A ‘cold site’ disaster recovery solution
A simple yet effective business backup solution, a cold site is simply a reserved area on a data centre where your business can set up new equipment in the event of a disaster. This is a popular disaster recovery method because it tends to be less expensive than other options, yet still gives a company the ability to survive a true disaster.
If you outsource your disaster recovery to a third party, then odds are they will establish this form of disaster recovery solution. This will work as long as your planning is good, your backups are sound and your documentation is excellent. Of course, extended downtime in the event of a disaster must be acceptable for a cold site to be a valid option. Plan on 24 hours for critical systems and as long as a week for less important functions.
A ‘split site’ disaster recovery solution
If your organization is large enough, it may be feasible to house the IT department across more than one location. In the event of a disaster to one site, operations can then reasonably simply shift to the other site and any new equipment needed could be purchased as necessary as long as the backups were properly maintained. The advantage to this method is it eliminates the need for the major up-front costs of building a dedicated disaster center.
As your organization will need to purchase or lease the equipment in the warm site, this option does involve more set-up costs than a cold site, but has the advantage of being able to get your business systems up and running much faster. Even sites with multiple applications can generally be back to full operation within 24 hours.
A ‘hot site’ disaster recovery solution
A hot site is a premium level of disaster recovery where the business IT systems and up-to-date data are duplicated and maintained at a separate data center. In this scenario, a duplicate computer center is set up in a remote location with communication lines set up and actively copying data at all times. The site has a duplicate of every critical server, with data that is up-to-date to within hours, minutes or even seconds. At the highest level it even has desks, phones and whatever else is necessary for operations to continue if the worst happens.

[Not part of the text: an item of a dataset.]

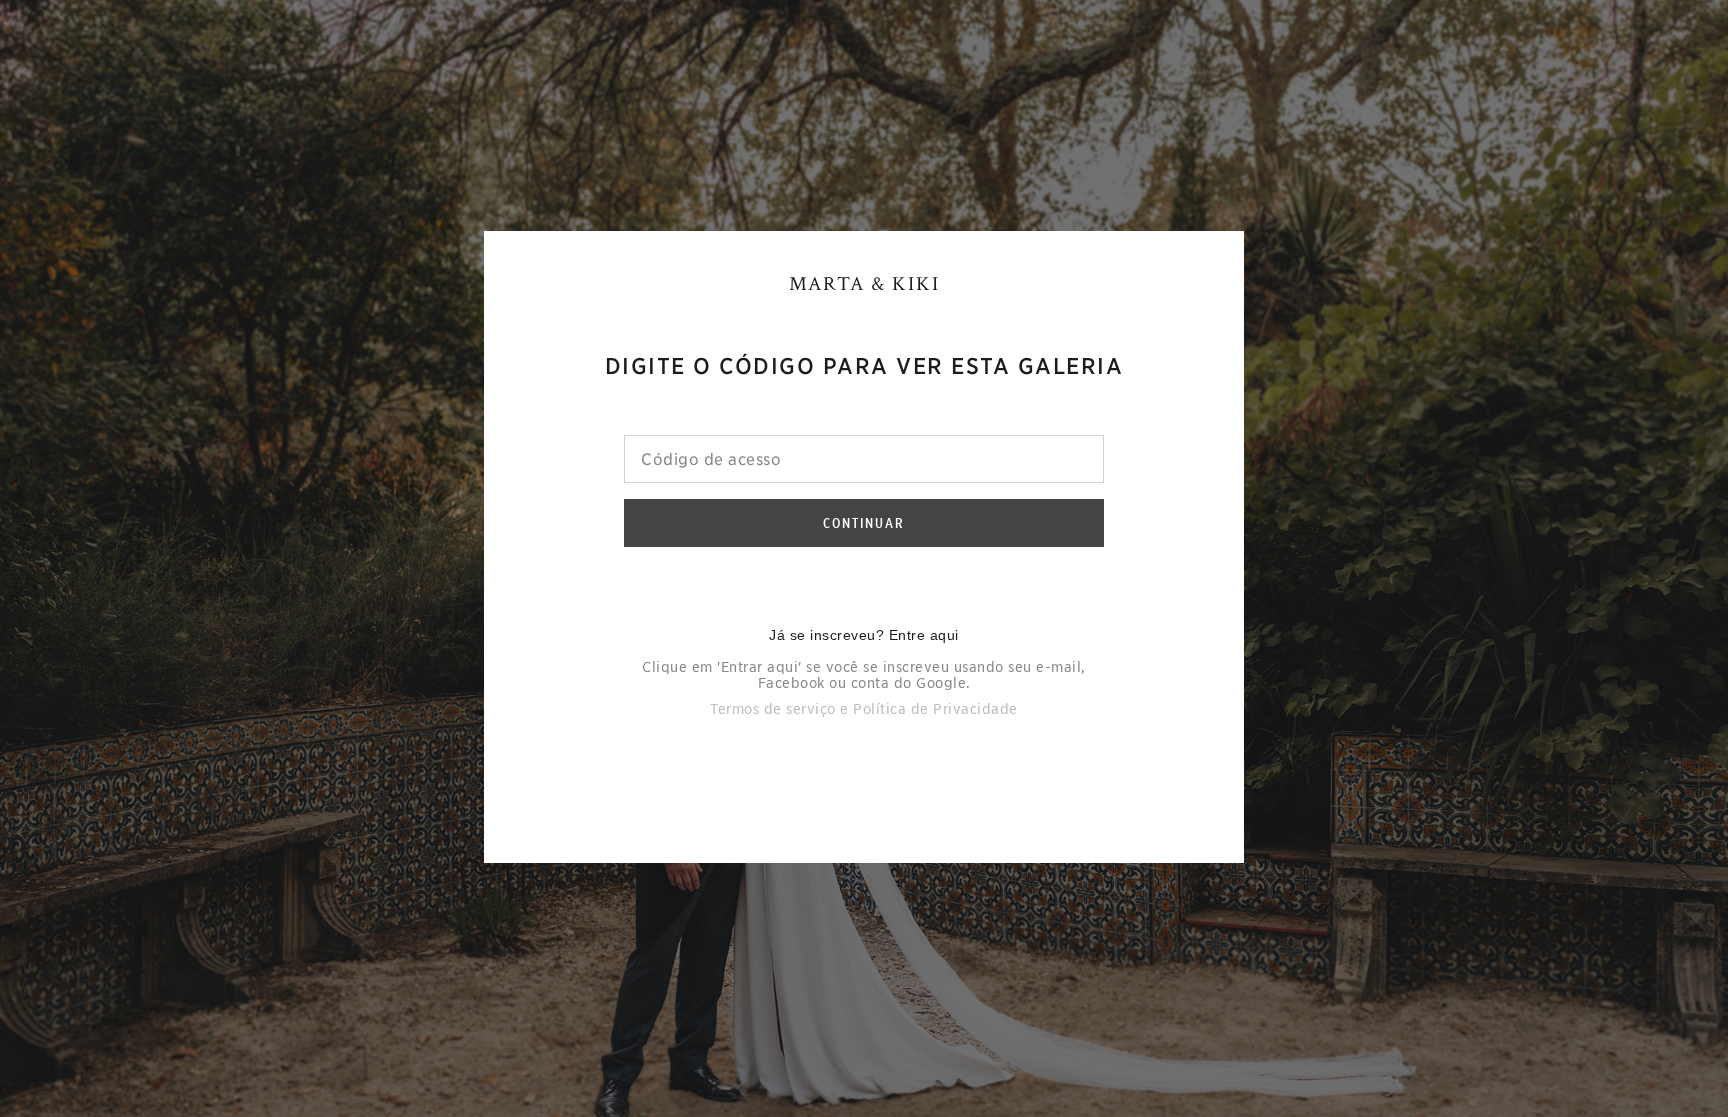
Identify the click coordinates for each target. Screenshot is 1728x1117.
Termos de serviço (773, 709)
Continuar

Following a disaster, your business can very quickly ‘switch’ to the hot site with minimal disruption. This is the ultimate in disaster preparation, reserved for companies with excellent management and highly skilled IT staff. Hot sites are expensive, difficult to set up and require constant maintenance, but in the event of a disaster, operations can continue with a minimum of downtime. This is a popular option for institutions such as finance companies and stock exchanges where downtime is not an option.
What level of protection is right for you?
Before determining, exactly what business continuity and disaster recovery plans you need in place for your business it is essential to analyze your systems, data and requirements and develop a solution that cost effectively meets your needs today and into the future.